TLDR
- A sophisticated attacker drained over $3.7 million from Venus Protocol by manipulating THE token prices on the BNB Chain lending platform.
- The exploit involved a “donation attack” technique, allowing the attacker to circumvent Venus’s supply cap by transferring tokens directly to the contract.
- Using artificially inflated THE tokens as collateral, the perpetrator borrowed CAKE tokens, USDC, BNB, and Bitcoin.
- Venus Protocol responded by halting all THE-related borrowing and withdrawal operations during the investigation; approximately $2.15 million in bad debt remained on the platform.
- This vulnerability in Compound-forked lending protocols had previously been identified in Venus’s security audit, though the development team disputed those concerns.

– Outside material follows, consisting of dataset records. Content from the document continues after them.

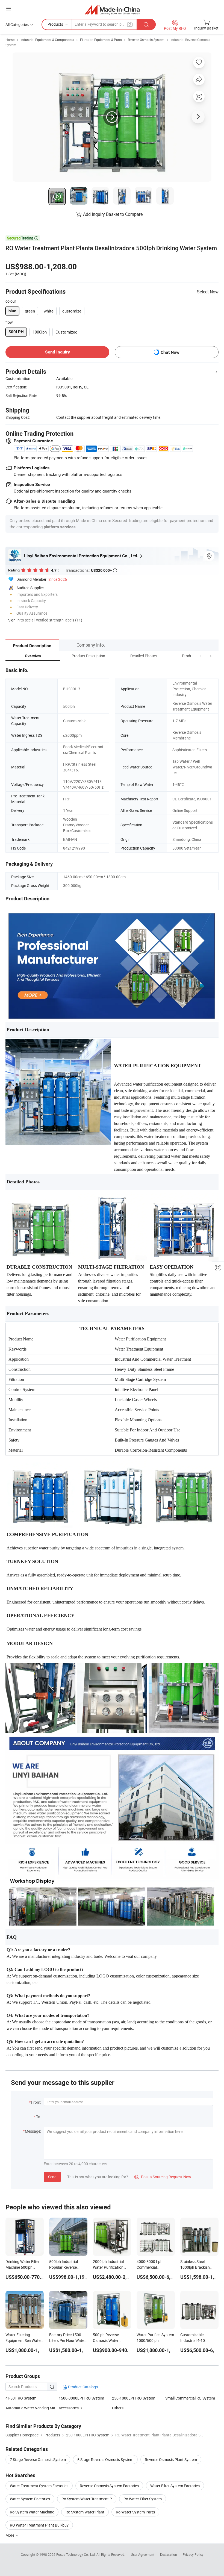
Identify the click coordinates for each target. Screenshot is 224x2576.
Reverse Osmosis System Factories (109, 2485)
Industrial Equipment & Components (47, 39)
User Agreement (142, 2554)
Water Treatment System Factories (39, 2485)
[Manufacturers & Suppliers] (112, 9)
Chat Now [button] (170, 352)
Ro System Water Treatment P (86, 2498)
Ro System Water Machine (32, 2512)
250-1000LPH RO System (133, 2398)
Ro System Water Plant (85, 2512)
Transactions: (91, 570)
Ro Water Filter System (142, 2498)
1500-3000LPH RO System (81, 2398)
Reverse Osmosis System (146, 39)
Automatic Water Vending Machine (32, 2407)
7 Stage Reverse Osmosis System (38, 2459)
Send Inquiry (57, 352)
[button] (200, 656)
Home (9, 39)
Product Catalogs (82, 2386)
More (10, 2535)
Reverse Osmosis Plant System (171, 2459)
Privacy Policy (193, 2554)
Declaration (168, 2554)
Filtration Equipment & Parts (101, 39)
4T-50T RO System (20, 2398)
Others (117, 2407)
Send (52, 2176)
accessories (69, 2407)
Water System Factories (30, 2498)
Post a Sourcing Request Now (162, 2176)
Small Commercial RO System (190, 2398)
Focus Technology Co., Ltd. (76, 2554)
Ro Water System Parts (135, 2512)
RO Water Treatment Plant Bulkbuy (39, 2525)
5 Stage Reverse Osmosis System (105, 2459)
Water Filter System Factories (175, 2485)
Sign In (14, 620)
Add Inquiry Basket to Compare (113, 214)
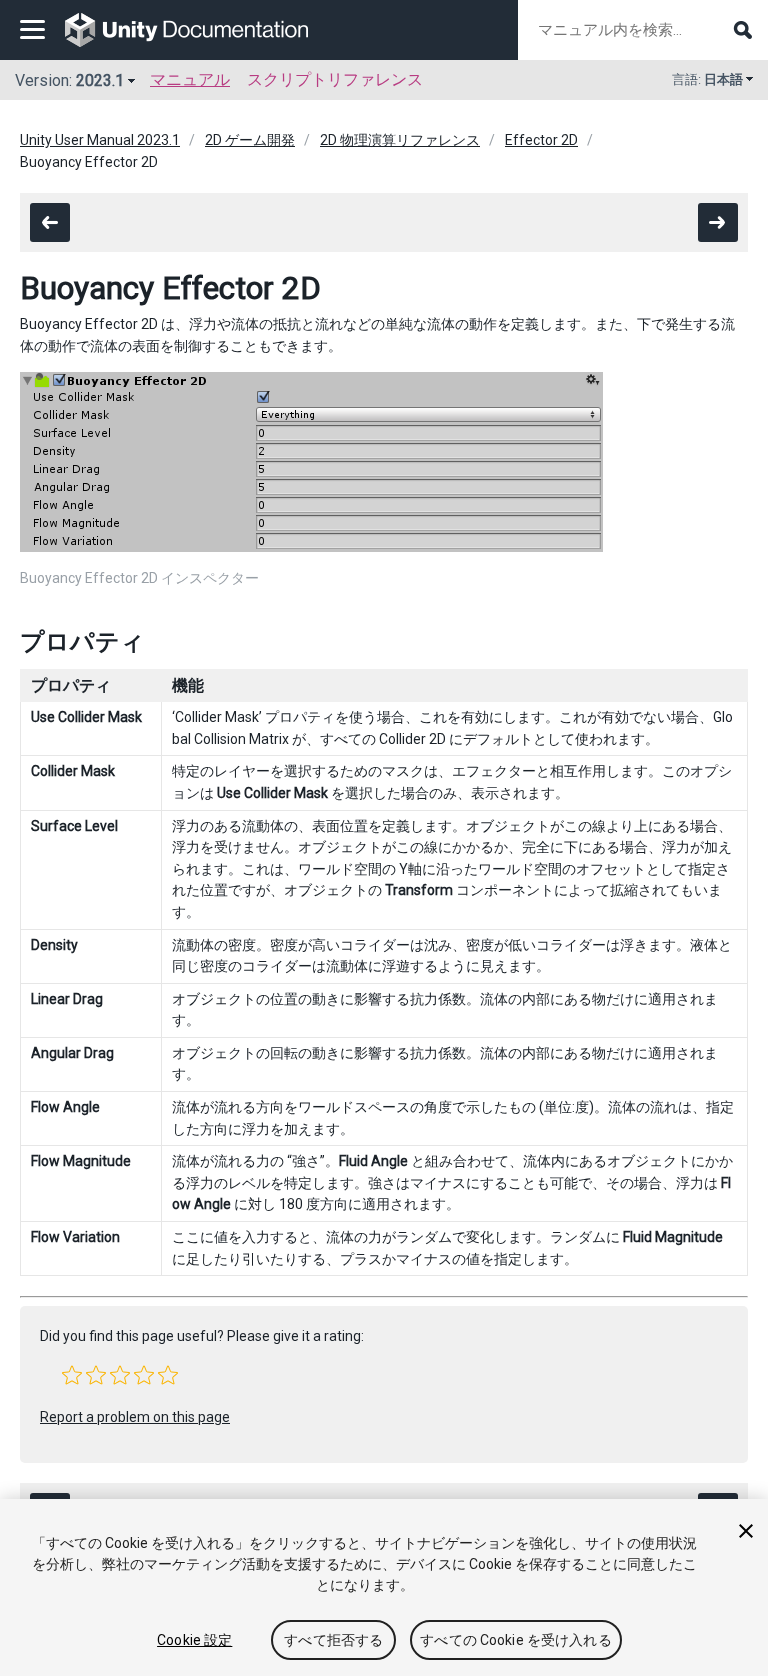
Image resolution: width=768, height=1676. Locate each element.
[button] (72, 1375)
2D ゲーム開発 (250, 140)
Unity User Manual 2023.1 (100, 140)
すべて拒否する (333, 1640)
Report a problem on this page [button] (135, 1417)
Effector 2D (541, 140)
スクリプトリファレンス (335, 79)
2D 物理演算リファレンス (400, 140)
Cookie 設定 (194, 1640)
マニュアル (190, 79)
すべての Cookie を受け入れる (516, 1640)
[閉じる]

Venus Protocol, BNB Chain’s premier lending platform, experienced a price manipulation exploit on Sunday focused on the Thena token (THE).
The perpetrator artificially drove THE’s price from approximately $0.27 up to nearly $5 by taking advantage of limited on-chain liquidity. The exploit followed a cyclical pattern: depositing THE as collateral, borrowing various assets, purchasing additional THE with those borrowed funds, then repeating this sequence as Venus’s oracle system reflected the climbing price.
The attacker employed a donation attack strategy to circumvent Venus’s supply cap restrictions on THE. This technique involved sending THE tokens straight to the vTHE contract, avoiding the standard deposit process. The method artificially inflated the exchange rate recognized by the protocol, effectively bypassing the established cap.
With the manipulated THE serving as collateral, the attacker withdrew 6.67 million CAKE tokens, 1.58 million USDC, 2,801 BNB, and 20 Bitcoin.
Total losses from the incident exceeded $3.7 million, per Wu Blockchain’s analysis. Blockchain analyst EmberCN calculated the bad debt at approximately $2.15 million, comprising 1.18 million CAKE tokens and 1.84 million THE tokens.
The wallet executing the attack initially received 7,400 ETH from Tornado Cash, a crypto mixing service.
Venus Protocol announced on X that they had detected “unusual activity” in the THE pool and immediately paused all THE borrowing and withdrawal functions as a precautionary measure during their ongoing investigation.
The Attacker May Have Lost Money
The exploit encountered unexpected complications. Following the first borrowing cycle, Venus’s time-weighted average oracle had only adjusted THE’s price to roughly $0.50, remaining significantly below the artificially inflated spot price.
The attacker attempted to push forward, using borrowed assets to continue purchasing THE. However, intense sell pressure countered these efforts. The attacker’s health factor plummeted toward 1, initiating liquidation procedures.
THE tokens flooded an order book with minimal depth. The price crashed to approximately $0.24, falling below pre-attack levels. Weilin Li, the on-chain researcher who initially discovered the attack, indicated the attacker likely gained minimal profit on-chain and possibly incurred losses.
A History of Bad Debt at Venus
Venus Protocol has previously encountered losses stemming from price manipulation incidents. An XVS token manipulation event in 2021 resulted in over $95 million in bad debt accumulation.
The platform absorbed $14 million in bad debt during the Terra/LUNA collapse throughout 2022. A donation attack targeting Venus’s ZKSync deployment in February 2025 generated over $700,000 in bad debt using mechanics nearly identical to Sunday’s incident.
The donation attack method utilized in this exploit represents a documented vulnerability within Compound-forked lending protocols. Venus’s Code4rena security audit had previously identified this weakness, though the development team challenged the finding during that review.
At publication time, THE was valued at $0.2255, reflecting a decline exceeding 17% over the preceding 24 hours.